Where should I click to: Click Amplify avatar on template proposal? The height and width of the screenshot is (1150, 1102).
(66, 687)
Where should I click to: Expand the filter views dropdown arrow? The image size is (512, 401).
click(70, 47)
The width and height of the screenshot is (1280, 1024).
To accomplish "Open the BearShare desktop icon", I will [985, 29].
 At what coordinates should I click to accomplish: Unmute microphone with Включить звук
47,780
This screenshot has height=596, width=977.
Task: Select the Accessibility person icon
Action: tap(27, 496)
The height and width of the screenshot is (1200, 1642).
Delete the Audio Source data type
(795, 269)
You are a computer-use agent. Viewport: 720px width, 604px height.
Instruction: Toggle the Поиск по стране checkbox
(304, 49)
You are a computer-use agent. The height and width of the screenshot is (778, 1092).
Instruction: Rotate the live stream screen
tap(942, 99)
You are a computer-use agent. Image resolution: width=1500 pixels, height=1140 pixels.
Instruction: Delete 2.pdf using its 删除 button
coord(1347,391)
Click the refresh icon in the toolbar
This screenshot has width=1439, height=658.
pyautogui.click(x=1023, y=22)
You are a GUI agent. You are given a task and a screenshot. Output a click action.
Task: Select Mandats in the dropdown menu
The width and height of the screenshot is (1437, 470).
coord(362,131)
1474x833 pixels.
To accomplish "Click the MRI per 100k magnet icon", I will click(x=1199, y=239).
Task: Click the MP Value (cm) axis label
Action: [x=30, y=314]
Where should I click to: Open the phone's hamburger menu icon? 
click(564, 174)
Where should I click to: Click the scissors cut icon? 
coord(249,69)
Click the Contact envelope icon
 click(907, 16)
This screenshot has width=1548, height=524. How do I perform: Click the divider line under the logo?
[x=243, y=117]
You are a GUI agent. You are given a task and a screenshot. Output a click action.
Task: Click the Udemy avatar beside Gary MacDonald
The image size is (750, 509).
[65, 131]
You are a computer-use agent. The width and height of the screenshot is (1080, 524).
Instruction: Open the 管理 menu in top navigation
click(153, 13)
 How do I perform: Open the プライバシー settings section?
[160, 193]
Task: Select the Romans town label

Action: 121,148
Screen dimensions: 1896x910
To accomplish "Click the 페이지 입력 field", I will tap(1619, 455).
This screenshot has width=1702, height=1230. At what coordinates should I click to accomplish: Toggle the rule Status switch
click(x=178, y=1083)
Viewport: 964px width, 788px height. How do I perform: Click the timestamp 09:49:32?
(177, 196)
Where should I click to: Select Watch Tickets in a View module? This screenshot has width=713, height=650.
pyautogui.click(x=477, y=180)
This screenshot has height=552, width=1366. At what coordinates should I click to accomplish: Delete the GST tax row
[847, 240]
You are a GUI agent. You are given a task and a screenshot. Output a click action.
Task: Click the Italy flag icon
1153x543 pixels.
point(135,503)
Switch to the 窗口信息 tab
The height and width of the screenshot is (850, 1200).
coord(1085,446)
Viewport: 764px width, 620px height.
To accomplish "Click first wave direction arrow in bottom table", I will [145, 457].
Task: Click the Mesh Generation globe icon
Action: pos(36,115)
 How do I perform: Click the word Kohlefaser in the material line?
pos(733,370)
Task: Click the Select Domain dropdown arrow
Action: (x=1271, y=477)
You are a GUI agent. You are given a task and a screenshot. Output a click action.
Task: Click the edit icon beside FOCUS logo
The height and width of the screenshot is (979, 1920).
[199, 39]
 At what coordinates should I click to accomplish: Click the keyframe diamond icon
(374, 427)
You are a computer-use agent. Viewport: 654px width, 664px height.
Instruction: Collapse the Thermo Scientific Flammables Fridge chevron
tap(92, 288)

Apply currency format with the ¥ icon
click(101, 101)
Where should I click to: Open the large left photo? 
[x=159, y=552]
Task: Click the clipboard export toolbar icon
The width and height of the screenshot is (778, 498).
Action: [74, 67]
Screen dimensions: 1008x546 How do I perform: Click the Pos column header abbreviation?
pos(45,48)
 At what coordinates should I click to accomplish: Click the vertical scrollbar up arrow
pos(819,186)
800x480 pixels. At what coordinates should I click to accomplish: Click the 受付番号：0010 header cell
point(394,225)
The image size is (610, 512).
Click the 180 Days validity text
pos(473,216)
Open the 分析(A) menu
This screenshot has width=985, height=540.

- **WHAT YOU WILL DO**:
Once you find the line with "You are a computer-use agent. Viewport: 720px" above, print it and every line after it up to and including the line with "You are a computer-use agent. The height", exactly as written and nothing else.

- **ANSWER SPACE**:
You are a computer-use agent. Viewport: 720px width, 604px height.
Instruction: Toggle the Поиск по стране checkbox
(304, 49)
You are a computer-use agent. The height and width of the screenshot is (778, 1092).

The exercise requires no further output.